Posmarować masłem i posypać tartą bułką lub otrębami podłużna foremkę u mnie miała długość ok 24 cm.
Banany rozgnieść widelcem, połączyć z cukrem, rozbełtanym jajkiem, masłem i cukrem waniliowym.
Mąkę wymieszać z solą i sodą i dodać do bananów. Dokładnie wymieszać.Nie używamy w tym celu miksera , nie ma potrzeby.

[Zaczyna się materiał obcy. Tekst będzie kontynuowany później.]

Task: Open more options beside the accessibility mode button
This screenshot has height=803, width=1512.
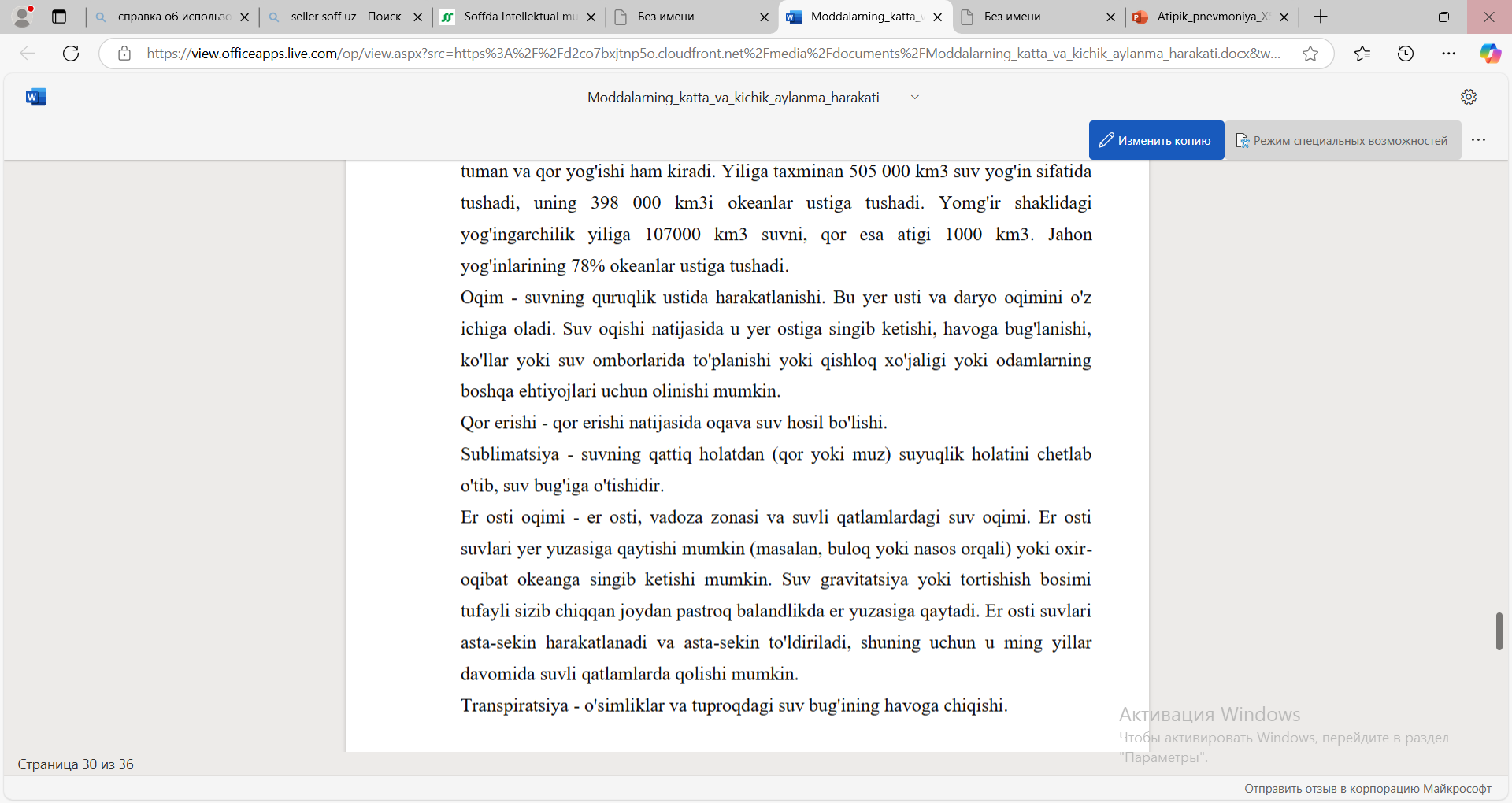Action: [x=1478, y=140]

Wlać do foremki, wstawić do piekarnika i piec w temp 180C godzinę. ja nawet piekłam parę minut krócej bo mój piekarnik jest szalony i musze go mieć na oku pod koniec pieczenia. Ciasto powoli zmieni kolor na brązowy ale wcale nie znaczy że jest spalone, to cukier i banany dają taki kolor. A ciasto polecam bo jest naprawdę pychotne, no i zwracam uwagę na stosunkowo małą ilość mąki ( tu można też dodać pełnoziarnistą), mam jeszcze zamiar zrobić w wersji z fruktozą ale to w terminie póżniejszym.